= Description of the task =
Transcribe, without alteration, the line that includes "Task: Expand the" and each line after it until the records end, omitting all that precede it.

= Source information =
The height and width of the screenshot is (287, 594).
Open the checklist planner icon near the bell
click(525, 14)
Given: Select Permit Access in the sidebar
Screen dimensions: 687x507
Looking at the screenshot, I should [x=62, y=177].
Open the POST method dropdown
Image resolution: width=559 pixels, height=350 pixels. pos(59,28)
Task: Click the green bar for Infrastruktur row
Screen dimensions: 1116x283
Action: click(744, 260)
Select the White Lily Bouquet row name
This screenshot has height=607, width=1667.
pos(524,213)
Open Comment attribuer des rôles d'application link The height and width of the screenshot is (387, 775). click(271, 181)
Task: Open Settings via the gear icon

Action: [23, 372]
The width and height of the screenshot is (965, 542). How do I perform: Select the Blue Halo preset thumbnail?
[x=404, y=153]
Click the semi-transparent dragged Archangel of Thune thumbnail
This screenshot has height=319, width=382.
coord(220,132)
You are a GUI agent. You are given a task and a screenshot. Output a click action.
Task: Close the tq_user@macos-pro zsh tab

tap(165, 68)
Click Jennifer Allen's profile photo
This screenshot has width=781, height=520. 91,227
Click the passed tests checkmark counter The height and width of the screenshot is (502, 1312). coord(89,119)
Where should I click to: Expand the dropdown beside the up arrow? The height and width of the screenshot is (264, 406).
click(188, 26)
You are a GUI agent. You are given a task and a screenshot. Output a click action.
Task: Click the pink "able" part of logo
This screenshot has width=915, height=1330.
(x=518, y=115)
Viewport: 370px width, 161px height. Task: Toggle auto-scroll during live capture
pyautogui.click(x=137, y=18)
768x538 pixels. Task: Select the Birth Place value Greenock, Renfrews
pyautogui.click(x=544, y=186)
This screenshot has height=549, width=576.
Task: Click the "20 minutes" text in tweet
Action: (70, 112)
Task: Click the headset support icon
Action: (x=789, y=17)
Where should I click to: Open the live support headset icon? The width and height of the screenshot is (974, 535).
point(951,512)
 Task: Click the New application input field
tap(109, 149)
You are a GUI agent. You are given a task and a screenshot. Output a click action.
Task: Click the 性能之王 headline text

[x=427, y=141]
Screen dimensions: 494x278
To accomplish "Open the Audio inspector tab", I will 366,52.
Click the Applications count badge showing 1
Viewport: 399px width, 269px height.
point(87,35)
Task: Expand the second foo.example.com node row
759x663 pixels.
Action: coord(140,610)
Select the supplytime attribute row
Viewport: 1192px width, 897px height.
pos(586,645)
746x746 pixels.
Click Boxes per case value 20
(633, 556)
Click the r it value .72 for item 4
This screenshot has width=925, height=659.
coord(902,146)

= Response area =
Task: Expand the second foo.example.com node row
759x663 pixels.
Action: coord(140,610)
Select the supplytime attribute row
Viewport: 1192px width, 897px height.
pos(586,645)
746x746 pixels.
Click Boxes per case value 20
(633, 556)
Click the r it value .72 for item 4
This screenshot has width=925, height=659.
coord(902,146)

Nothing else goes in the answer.